What does it mean that our Lord will not blot the names of such out of the book of life?  We know from Rev. 20:12, 15; 21:27, that the book of life is the record of those who will be saved eternally and will not perish in hell.  We also know from Rev. 13:8; 17:8, that these names are not put in as history progresses, but that every name that is in there was put there before the foundation of the world.  I believe it is what our Lord is talking about when he tells his disciples, “Notwithstanding in this rejoice not, that the spirits are subject unto you; but rather rejoice, because your names are written in heaven” (Lk. 10:20).  In other words, the book of life is simply the record of those chosen by God to be saved before the foundation of the world, the elect.

The elect cannot be lost, and this text does not undermine that reality.  What’s the point then in talking about blotting out a name?  It is no indication that it can happen; it is, in fact, a promise that it won’t.  This is something that saints in the first century needed to hear, because those days, one of the prayers that was offered in the synagogue every Sabbath (and one they would almost certainly have been aware of) went like this: “For the renegades let there be no hope, and may the arrogant kingdom soon be rooted out in our days, and [may] the Nazarenes . . . perish . . . and be blotted out from the book of life and with the righteous may they not be inscribed.”   Our Lord is saying that no matter what the enemies of the church say, the only one who can blot the names out will not blot the names out!

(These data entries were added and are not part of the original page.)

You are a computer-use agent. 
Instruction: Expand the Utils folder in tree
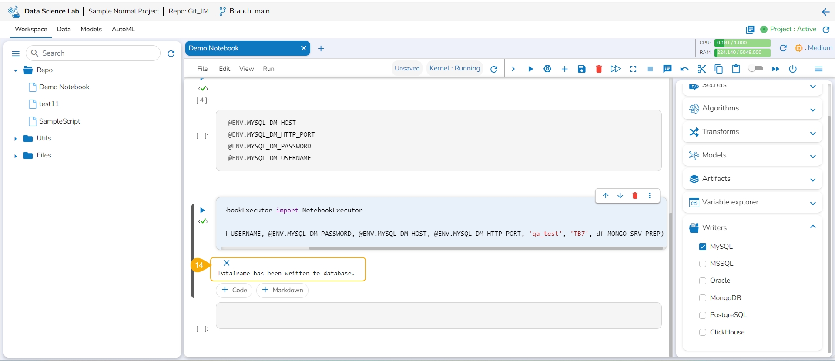tap(16, 139)
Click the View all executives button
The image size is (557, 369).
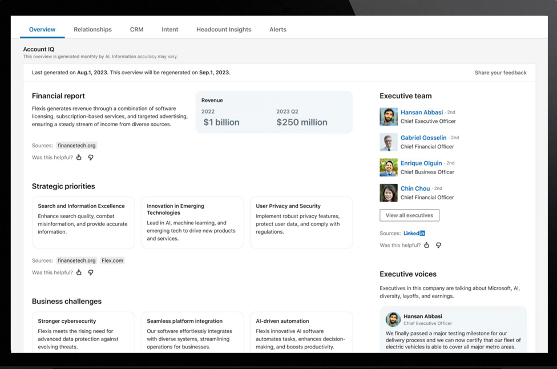409,215
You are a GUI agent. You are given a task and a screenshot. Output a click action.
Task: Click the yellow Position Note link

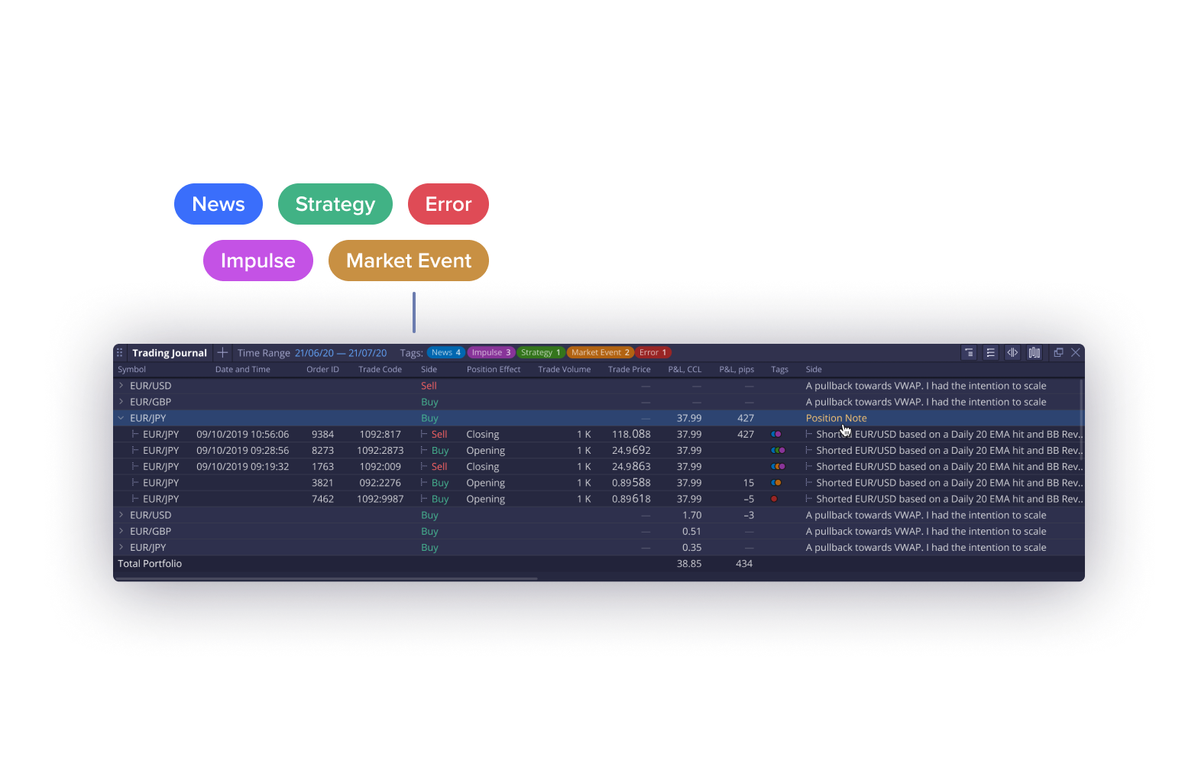[836, 418]
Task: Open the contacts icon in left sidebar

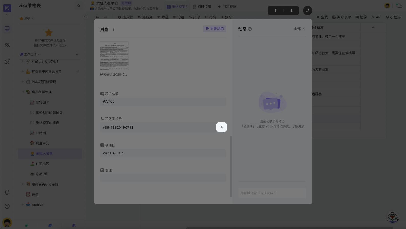Action: point(7,45)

They are secure in Christ.

This reminds me of a scene from the movie The Longest Day (which my wife calls, “The Longest Movie”).  There is a British commander of paratroops whose orders are to take a vital bridge and hold it.  The orders ring in his ears: “Hold until relieved.”  He is still hearing those words when the first tanks from the landings on D-Day finally come to their support and relieve them.  Those words supported and sustained him; not only because they reminded him of his duty, but also because they reminded him that help and relief was coming.  Even so here.  We are to hold fast but relief is coming!  Those who hold fast and overcome will walk with the Lord in white.  What an encouragement and a promise!


Why put this at the end?  Because we need to be reminded of it!  If there is sin in the life, it must be turned from.  That is what repentance is.  It is not being sorry for sin merely.  It is not merely crying and weeping about the brokenness of your life.  It is not regret only.  It is actively turning away from those patterns of behavior that are displeasing to God and turning to a life that pleases him.

I think we must also remind ourselves that our entire lives should be lives of repentance.  It is not just something you do when you first turn to the Lord; it is a daily pattern of behavior.  We sin every day and we need to repent every day.  Do you?  Have you?

It can be depressing sometimes to think about how bad these churches got, and so soon after they were founded.  They had such great promise and beginnings and look where they ended up!  Well, it ought to stand as a warning to us.  But we must not presume to think that our Lord’s words went unheeded.  We know from church history that one of the great Christians at the end of the second century was a man who is known to history as Melito of Sardis.  He was a godly man of deep spirituality, evidence that the church at Sardis didn’t die, and that it heeded the Lord’s warning.  Let us do so also.  “He that hath an ear, let him hear what the Spirit saith unto the churches” (3:6).